HCA Profit-Driven Goals Come to Asheville Community Health Care

HCA Profit-Driven Goals Come to Asheville Community Health Care

My first memories of medical care and doctors were when I was 5 years old and had my tonsils removed in 1950 by our family doctor, Dr. Eugene Herman, in LaGrange, Georgia, a small textile town of 25,000 people.

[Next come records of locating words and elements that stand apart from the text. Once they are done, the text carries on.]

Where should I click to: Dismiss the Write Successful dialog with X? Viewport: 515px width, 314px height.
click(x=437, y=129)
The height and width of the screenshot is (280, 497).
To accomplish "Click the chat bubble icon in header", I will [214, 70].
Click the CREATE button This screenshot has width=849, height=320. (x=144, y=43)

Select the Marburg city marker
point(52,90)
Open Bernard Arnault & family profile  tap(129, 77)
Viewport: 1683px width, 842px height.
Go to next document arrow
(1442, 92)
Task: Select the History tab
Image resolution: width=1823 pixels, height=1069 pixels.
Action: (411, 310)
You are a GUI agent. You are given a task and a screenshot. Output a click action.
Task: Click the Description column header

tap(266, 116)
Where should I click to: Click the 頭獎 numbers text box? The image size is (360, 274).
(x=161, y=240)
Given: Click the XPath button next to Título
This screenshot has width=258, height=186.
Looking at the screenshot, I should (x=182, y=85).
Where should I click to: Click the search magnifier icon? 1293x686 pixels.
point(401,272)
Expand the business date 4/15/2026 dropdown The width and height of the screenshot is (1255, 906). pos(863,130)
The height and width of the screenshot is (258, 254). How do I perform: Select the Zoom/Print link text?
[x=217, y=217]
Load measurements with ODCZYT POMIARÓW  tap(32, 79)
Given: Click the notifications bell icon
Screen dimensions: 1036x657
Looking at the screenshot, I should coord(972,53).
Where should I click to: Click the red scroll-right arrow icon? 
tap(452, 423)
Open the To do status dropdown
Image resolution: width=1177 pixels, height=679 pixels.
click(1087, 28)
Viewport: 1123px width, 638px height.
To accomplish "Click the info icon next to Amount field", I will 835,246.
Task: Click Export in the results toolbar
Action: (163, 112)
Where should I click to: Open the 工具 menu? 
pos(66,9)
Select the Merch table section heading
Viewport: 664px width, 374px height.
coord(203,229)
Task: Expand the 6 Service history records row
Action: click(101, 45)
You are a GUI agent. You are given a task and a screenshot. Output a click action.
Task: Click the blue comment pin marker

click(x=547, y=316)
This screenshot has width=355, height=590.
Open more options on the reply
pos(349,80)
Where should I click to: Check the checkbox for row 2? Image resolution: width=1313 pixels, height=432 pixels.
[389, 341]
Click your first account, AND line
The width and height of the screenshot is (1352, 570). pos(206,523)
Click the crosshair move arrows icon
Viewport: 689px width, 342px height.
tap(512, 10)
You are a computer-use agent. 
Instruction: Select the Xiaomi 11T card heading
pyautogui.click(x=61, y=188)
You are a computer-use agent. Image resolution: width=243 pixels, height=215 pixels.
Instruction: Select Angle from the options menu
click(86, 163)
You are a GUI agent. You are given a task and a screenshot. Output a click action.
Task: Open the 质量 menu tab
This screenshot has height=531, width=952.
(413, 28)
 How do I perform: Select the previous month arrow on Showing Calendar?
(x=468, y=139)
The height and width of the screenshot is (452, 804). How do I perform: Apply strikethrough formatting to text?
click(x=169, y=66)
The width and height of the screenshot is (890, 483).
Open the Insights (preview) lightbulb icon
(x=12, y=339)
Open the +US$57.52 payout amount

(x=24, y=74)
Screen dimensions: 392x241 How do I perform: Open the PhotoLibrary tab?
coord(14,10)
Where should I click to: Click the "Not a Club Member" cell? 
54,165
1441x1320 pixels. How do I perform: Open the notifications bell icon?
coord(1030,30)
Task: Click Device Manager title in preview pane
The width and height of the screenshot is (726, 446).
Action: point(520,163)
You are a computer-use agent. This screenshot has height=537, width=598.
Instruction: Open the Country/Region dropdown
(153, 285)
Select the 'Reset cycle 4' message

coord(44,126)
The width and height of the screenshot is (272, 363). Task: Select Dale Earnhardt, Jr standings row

Dr. Herman was a little scary. The nurses in our small hospital were kind and there was plenty of ice for my sore throat. In my early teens, Dr. Charles Cowart, a local surgeon and family friend, though always busy, was never too busy not to ask about my fox terrier, Butch. Those early memories left a deep impression on me about what medical care should be. It should be patient-centered and personalized.

I decided at age 15 that I was going to be a doctor. Four years of college at Emory, four years at the Medical College of Georgia, a year of a rotating internship at Parkland Memorial Hospital in Dallas, two years as a flight surgeon in the Air Force, and three years of a residency in internal medicine back at Parkland followed.

During Christmas of 1975, my wife Nancy and I traveled to Asheville at the invitation of Dr. Lucian Rice and Dr. Ted Hill. I remember touring the hospital with Lucian and meeting many kind, knowledgeable physicians and nurses at both St. Joseph’s and Memorial Mission Hospitals. Several of these physicians reminded me of Dr. Herman and Dr. Cowart. Nancy and I fell in love with Asheville, the mountains, and the medical community here. When Lucian and Ted asked me to join their practice at Biltmore Medical Associates, I accepted.

I began my medical practice here in July of 1976. My first three years with the group were in a rented space in the old Mission clinic building. In 1979, we built the present Biltmore Medical office on Asheland Avenue. Due in large part to the excellent reputation of Lucian and Ted, my practice grew rapidly. I became very active in the Buncombe County Medical Society. I volunteered as a faculty member for the new MAHEC Family Medicine Residency Program and served on numerous committees at both hospitals. My inpatients were evenly divided between St. Joseph and Mission, and I visited both each morning before going into the office. The excellent care was made possible by the growing network of excellent surgical and nonsurgical specialists that had gathered in Asheville. The nursing and allied health care for these patients was exceptional.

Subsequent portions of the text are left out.